Un blog escrito bajo severas dosis de etanol.

martes, 11 de marzo de 2008

Juncal del Hoyo y su padre


Juncal del Hoyo (nombre ficticio) era un compañero extraño. A veces tan dulce y mimoso -nunca conmigo- que llegué a pensar por momentos que era homosexual. Son prejuicios, lo sé, y ahora ya tengo la suficiente experiencia en la vida como para haber desechado esos juicios simplones, erróneos, y además innecesarios. Por cierto, era uno de los mejores compañeros que tuvimos los químicos artificieros de la decimoséptima promoción del Instituto Politécnico Nº 2 del Ejército.

Juncal nunca se enfadaba en serio ni era capaz de guardar rencor. Muy infantil para ciertas cosas, pero muy maduro para otras que descubrí en tercer curso. Por cercanía alfabética de apellidos Juncal y yo compartimos camareta durante gran parte de aquellos tres años de internado militar, y a pesar de ello nunca fuimos amigos. Hoy lo lamento. Él iba por su camino y yo por el mío. Éramos tan diferentes...

Juncal era un caso raro en el Politécnico. Su padre era ingeniero de cierta empresa aeronáutica, lo que convertía a Junqui -soy dado a los diminutivos acabados en i o en y, cada cual tiene sus ñoñeces- en algo así como un niño pijo, pero él no permitía que eso lo distinguiera de los demás. Jamás hizo ostentación de nada.
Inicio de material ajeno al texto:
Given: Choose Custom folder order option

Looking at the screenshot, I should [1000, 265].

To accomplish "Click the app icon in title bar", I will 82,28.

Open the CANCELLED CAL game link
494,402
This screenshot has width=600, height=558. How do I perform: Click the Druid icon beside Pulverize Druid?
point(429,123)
Un día, mientras estábamos de prácticas en el laboratorio, el Teniente Cerdán, nuestro tutor, lo llamó a solas. Al cabo de un rato Juncal volvió con los ojos húmedos y nos explicó que su padre había sufrido un infarto y estaba en coma.

Pasaron un par de meses en los que Juncal siguió siendo el de siempre. Pasaron un par de meses en los que se impuso la orden nunca dictada de no preguntar por el padre de Juncal.
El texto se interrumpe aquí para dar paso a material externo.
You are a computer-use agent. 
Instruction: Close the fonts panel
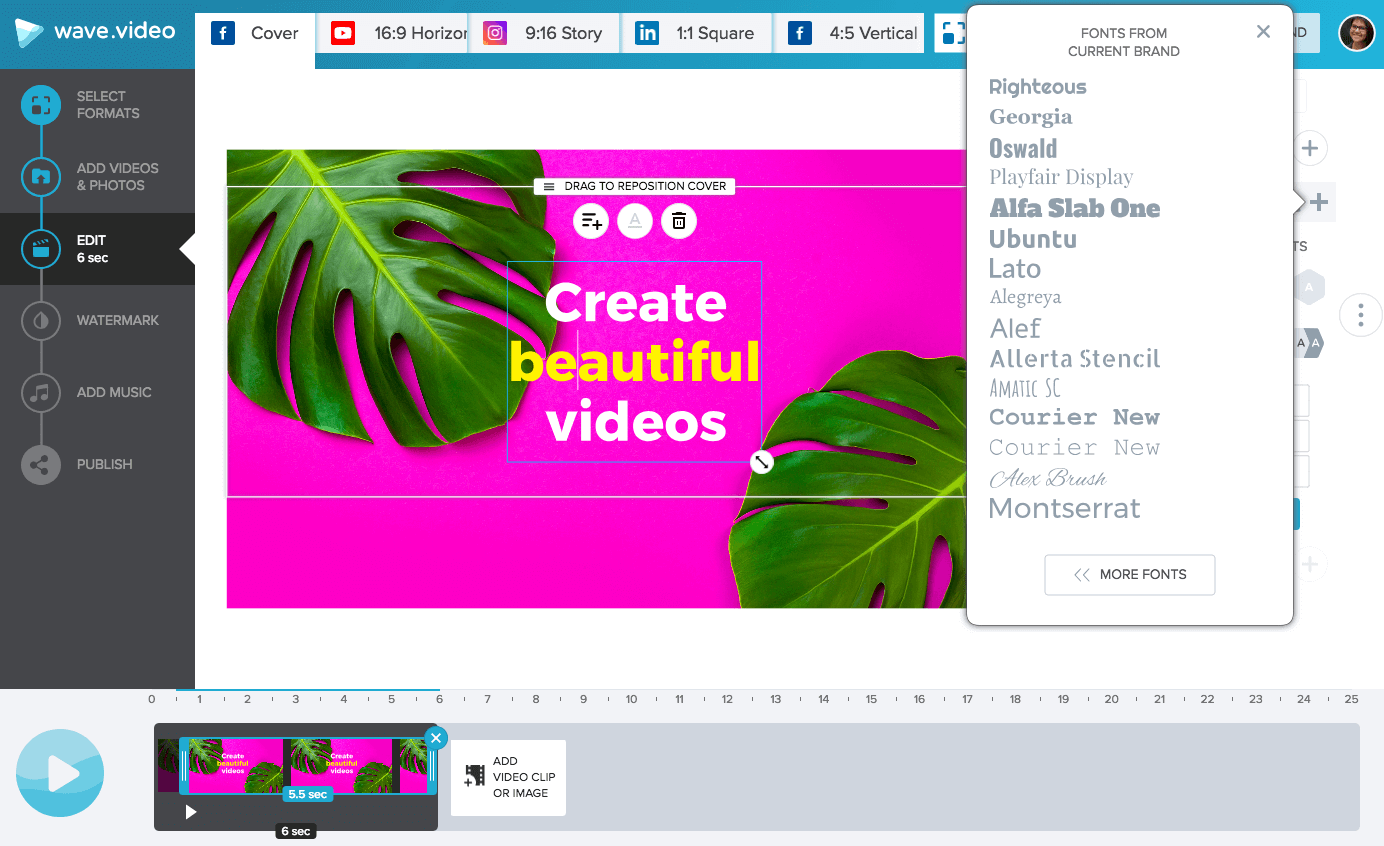click(x=1263, y=31)
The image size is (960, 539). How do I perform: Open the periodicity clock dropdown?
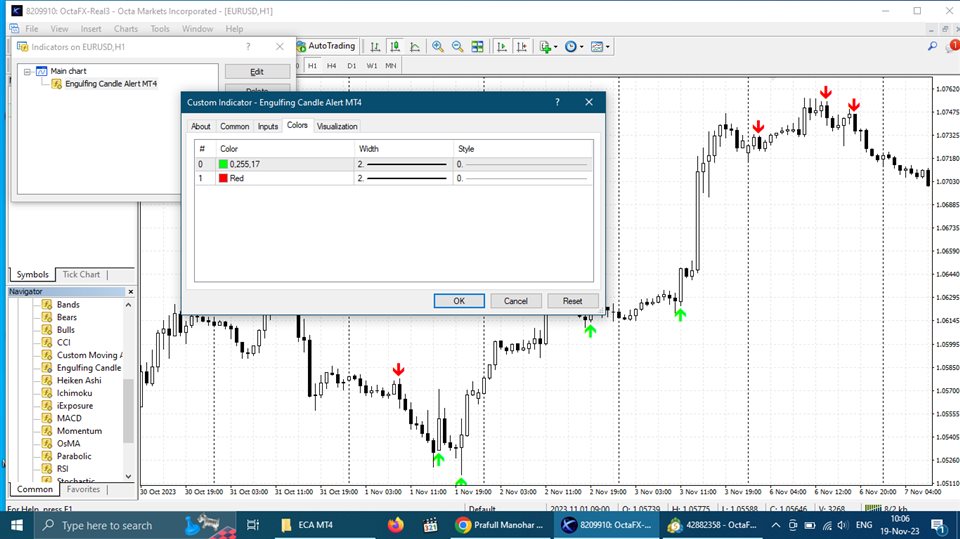[574, 46]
Una mañana, tras sonar diana y escuchar por megafonía la atronadora voz del sargento de cuartel -¡Venga, en pie, que salgo de la oficina y me lío a pedir notas!-, el sargento añadió algo más con otra voz:

-Juncal del Hoyo... Juncal del Hoyo... Preséntate en la oficina urgentemente.

Juncal se vistió muy deprisa, como siempre. Hizo su cama y fue a la oficina. Unos minutos después todos los químicos, junto a los administrativos y algunos electrónicos, bajábamos de la tercera planta para asistir a la formación y recuento ante las puertas del enorme comedor donde más de mil personas nos alimentábamos. A la altura de la segunda planta, donde estaba la oficina del sargento de cuartel, Juncal se incorporó al río humano. Ya he dicho que no éramos íntimos, pero nadie parecía entender el significado de aquel requerimiento intempestivo ("preséntate urgentemente en la oficina", a las siete de la mañana), así que, temiendo lo peor, me las arreglé para llegar hasta él y le pregunté qué le habían dicho. Lo estoy viendo ahora. No me miró, sólo dijo, con toda la naturalidad del mundo:

-Pues nada, me han dicho que ha pasado lo que tenía que pasar.

No hubo lágrimas. Nada de aspavientos. Sólo la constatación desapasionada de la inevitabilidad. Supongo que después Juncal, ese adolescente mimoso, lloró a solas, donde y cuando nadie lo pudo ver. Sin consuelo.


Sin palmaditas en la espalda.

Con un par de cojones.

1 comentario:

Anónimo dijo...

Hay que ser muy macho para aceptar el dolor delante de los compañeros de mili.